● REQUIREMENT 1
Using the DefiDollar article, explain why holding DUSD is said to carry less risk than holding a single stablecoin.
● REQUIREMENT 2
Name every investor in DefiDollar's $1.2 million raise that the DefiDollar article lists.
● REQUIREMENT 3
Proceed with the DefiDollar article, starting right after its final sentence.

● SOURCE EXTRACT
▽

Just when you thought the DeFi world couldn't get more meta, along comes a stablecoin made up of, well, stablecoins: DefiDollar.
The project, which traces its origins to HackMoney, announced Wednesday that it raised $1.2 million from a group of professional trading firms and venture capitalists. The deal was led by Standard Crypto, Accomplice, and Divergence Ventures. Other investors include CMS Ventures, Ledger Prime, and Altonomy.
The fundraise comes after a period of sustained growth in the stablecoin market, which has seen total supply of crypto dollars soar from $5 billion at the beginning of 2020 to beyond $20 billion, as per data compiled by The Block.
"The stablecoin market has grown tremendously — both in scale of issuance and in quantity of issuers," said Adam Goldberg of Standard Crypto. "And with that growth also comes different shapes of risk that any holder of a stablecoin is implicitly taking. With DeFi Dollar, a user can hold an index of stablecoins in a single token (DUSD) that mitigates the risk of any specific underlying stablecoin losing its peg, all while maximizing yield."
"DUSD is an index of stablecoins, hence it reduces the exposure you have if one holds a single stabelcoin," said co-founder Siddharth Jain.
For instance, Jain explained that "if a particular stablecoin loses its peg and has a bank run on its reserves you lose 100% of your value stored in that."
He went on:
"While by holding an index your risk is not only capped to the assets’ weight in the index, but we have some novel ways to reduce the deficit. These will be covered soon in greater detail when we unveil or stability module."

△

(Stored records)
▽

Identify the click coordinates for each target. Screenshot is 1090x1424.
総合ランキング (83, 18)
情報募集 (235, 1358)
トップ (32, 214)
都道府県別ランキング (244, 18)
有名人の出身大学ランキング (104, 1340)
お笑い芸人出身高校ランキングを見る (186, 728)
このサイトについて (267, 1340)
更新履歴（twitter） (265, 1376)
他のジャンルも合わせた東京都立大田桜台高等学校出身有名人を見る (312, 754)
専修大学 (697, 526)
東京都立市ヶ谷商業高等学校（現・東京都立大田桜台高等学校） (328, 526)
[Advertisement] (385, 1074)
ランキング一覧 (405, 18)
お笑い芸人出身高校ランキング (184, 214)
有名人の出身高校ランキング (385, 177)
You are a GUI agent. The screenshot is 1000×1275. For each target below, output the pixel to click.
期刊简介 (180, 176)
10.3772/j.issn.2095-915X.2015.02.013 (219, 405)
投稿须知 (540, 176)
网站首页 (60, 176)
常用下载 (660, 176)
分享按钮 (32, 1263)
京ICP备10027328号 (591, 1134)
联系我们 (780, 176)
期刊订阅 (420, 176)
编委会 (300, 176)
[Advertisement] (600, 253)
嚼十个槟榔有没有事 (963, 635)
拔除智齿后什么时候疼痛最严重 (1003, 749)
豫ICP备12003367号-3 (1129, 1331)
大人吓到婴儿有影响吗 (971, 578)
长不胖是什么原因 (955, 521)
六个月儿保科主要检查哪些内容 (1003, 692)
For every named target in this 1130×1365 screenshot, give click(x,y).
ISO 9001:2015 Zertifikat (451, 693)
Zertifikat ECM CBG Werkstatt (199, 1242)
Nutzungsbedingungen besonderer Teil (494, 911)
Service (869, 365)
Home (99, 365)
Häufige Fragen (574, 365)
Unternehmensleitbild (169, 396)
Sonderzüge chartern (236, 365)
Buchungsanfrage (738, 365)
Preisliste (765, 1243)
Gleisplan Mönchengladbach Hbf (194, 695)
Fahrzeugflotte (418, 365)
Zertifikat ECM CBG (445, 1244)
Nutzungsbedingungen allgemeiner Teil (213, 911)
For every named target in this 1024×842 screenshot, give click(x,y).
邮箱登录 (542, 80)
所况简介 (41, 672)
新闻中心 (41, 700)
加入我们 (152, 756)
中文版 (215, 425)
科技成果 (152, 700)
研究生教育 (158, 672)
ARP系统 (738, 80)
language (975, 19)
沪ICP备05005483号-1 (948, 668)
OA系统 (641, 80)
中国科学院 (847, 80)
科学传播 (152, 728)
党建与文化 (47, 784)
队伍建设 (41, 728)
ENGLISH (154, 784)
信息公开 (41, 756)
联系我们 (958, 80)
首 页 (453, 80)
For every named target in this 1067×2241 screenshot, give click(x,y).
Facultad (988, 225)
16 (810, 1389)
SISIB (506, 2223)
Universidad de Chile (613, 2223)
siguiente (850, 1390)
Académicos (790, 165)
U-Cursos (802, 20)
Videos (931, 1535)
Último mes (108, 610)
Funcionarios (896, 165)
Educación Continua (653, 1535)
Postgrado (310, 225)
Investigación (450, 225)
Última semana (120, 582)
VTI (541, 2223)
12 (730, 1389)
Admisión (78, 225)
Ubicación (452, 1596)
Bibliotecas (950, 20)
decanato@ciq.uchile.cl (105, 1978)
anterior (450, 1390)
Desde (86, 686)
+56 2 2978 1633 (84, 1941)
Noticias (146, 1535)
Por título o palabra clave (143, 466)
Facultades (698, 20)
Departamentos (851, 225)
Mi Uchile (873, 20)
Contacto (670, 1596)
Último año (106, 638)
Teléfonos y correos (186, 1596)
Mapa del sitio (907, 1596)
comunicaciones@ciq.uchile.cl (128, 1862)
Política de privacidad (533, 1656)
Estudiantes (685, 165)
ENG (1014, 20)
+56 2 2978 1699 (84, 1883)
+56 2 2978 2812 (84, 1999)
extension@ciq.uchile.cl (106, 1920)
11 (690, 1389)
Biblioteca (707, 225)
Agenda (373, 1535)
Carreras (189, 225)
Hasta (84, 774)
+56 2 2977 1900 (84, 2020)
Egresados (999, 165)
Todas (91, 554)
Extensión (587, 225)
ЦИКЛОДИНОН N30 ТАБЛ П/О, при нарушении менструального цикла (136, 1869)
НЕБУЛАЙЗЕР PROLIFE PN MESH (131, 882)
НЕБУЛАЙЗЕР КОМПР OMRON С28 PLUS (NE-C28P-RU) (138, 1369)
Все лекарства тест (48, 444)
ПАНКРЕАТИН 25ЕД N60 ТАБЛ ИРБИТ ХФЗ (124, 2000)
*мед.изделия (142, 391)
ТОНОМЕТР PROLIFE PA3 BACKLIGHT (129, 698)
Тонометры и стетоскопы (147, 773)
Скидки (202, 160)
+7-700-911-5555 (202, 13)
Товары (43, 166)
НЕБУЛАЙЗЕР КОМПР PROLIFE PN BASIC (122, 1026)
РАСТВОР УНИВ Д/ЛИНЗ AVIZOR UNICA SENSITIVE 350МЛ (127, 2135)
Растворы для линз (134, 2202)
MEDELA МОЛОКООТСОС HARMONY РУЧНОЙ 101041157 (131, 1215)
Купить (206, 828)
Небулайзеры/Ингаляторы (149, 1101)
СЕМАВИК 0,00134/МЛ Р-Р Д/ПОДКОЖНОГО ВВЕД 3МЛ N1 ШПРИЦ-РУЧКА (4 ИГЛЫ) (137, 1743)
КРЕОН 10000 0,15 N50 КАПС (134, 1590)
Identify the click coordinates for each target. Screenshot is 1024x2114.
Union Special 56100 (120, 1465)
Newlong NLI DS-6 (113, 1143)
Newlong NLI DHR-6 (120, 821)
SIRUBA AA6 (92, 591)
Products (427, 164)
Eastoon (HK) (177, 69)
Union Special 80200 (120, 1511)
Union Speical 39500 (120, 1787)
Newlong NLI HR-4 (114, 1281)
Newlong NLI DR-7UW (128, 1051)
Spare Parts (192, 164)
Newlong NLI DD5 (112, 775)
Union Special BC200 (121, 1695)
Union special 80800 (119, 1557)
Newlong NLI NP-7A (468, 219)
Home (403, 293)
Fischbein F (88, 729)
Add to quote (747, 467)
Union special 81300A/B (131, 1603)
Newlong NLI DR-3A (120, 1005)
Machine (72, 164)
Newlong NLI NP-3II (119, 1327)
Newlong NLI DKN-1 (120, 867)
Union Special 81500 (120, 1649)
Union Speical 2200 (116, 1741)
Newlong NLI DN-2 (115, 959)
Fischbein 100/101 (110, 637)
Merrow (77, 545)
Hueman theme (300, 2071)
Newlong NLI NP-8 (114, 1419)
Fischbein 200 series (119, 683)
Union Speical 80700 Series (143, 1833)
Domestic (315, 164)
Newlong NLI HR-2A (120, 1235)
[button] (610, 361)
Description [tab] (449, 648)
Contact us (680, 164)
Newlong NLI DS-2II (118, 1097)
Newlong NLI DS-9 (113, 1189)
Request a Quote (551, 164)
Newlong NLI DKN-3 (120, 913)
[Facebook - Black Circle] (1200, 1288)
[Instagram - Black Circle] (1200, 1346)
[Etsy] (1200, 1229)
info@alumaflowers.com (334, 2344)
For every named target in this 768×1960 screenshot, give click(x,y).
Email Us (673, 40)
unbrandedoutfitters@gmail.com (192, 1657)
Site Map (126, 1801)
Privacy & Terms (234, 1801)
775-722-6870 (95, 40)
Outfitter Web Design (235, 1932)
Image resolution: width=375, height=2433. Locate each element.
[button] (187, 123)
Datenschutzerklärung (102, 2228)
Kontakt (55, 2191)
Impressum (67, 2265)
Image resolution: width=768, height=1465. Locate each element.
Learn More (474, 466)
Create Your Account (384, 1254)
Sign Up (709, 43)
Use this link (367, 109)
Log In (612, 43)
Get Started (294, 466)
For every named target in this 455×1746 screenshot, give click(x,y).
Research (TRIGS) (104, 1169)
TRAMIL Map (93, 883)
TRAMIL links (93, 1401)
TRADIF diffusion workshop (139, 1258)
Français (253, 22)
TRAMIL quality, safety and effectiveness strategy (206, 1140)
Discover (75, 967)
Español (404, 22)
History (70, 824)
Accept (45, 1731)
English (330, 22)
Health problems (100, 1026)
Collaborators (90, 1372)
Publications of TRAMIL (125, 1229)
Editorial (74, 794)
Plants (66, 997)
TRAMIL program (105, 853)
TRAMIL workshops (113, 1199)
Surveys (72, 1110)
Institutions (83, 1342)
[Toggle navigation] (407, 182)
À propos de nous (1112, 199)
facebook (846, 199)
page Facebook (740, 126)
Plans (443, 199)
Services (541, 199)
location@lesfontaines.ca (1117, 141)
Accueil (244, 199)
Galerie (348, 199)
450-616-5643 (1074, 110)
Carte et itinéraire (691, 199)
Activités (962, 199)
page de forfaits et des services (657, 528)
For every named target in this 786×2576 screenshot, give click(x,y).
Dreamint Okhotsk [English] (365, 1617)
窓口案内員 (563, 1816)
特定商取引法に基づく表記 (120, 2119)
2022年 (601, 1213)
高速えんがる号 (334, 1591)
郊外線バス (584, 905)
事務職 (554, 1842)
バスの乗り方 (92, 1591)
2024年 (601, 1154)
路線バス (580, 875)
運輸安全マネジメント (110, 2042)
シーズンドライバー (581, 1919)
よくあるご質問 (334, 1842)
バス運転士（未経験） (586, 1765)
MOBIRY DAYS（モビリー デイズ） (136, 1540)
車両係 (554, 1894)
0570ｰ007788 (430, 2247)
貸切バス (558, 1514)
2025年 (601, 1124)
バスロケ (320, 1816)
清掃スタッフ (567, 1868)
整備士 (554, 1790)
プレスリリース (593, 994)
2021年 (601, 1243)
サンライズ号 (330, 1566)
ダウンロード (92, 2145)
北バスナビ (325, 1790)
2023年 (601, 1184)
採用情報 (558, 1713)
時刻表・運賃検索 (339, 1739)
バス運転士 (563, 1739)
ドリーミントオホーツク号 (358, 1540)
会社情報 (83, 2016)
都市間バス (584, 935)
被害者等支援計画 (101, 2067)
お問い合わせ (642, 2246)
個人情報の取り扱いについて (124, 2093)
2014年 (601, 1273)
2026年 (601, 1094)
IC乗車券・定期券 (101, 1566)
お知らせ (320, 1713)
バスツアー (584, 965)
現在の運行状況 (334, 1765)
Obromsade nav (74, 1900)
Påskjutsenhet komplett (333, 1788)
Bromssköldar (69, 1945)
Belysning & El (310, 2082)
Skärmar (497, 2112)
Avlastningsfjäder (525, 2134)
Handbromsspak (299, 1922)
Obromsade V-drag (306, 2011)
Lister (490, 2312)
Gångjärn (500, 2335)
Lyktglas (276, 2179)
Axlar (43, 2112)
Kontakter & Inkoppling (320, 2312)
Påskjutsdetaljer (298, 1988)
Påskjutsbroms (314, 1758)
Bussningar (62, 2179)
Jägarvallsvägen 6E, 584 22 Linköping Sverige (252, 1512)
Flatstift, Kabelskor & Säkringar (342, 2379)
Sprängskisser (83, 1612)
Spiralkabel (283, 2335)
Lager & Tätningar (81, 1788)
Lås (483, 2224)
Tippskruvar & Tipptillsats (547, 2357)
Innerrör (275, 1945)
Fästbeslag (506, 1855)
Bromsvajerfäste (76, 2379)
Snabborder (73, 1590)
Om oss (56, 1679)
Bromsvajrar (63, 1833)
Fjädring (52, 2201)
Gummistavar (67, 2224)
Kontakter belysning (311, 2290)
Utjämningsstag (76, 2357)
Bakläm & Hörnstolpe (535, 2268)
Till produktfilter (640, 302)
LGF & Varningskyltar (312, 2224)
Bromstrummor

△

● WRITTEN REPLY 1
DUSD is an index of stablecoins in a single token, so a holder's exposure to any one stablecoin losing its peg is reduced. If one stablecoin loses its peg and suffers a bank run on its reserves, the loss is capped to that asset's weight in the index instead of wiping out 100% of the value held.

● WRITTEN REPLY 2
Standard Crypto, Accomplice, Divergence Ventures, CMS Ventures, Ledger Prime, Altonomy

● WRITTEN REPLY 3
To be sure, users are subject to the risk of the protocol itself. Jain said that Quantstamp and Peckshield have conducted audits of the project.
Stablecoins have long been a darling of crypto's high-speed traders, given they allow traders to move in between cryptos and limit their exposure to price swings. They also use stablecoins as collateral to trade on certain exchanges. DUSD's mechanisms aim to keep a peg that's closer to $1.
As indicated by CoinMetrics, stablecoins aren't always stable and have ventured away from their $1 pegs, especially during periods of heightened volatility. Here's how DefiDollar's arbitrage mechanics work: "If DUSD is trading > $1, an arbitrageur will deposit $1 worth of assets to mint DUSD and sell it in the open market until the price has been driven down. Similarly, if DUSD is trading < $1, arbitrageurs will buy it from open markets to redeem it for $1 from the protocol."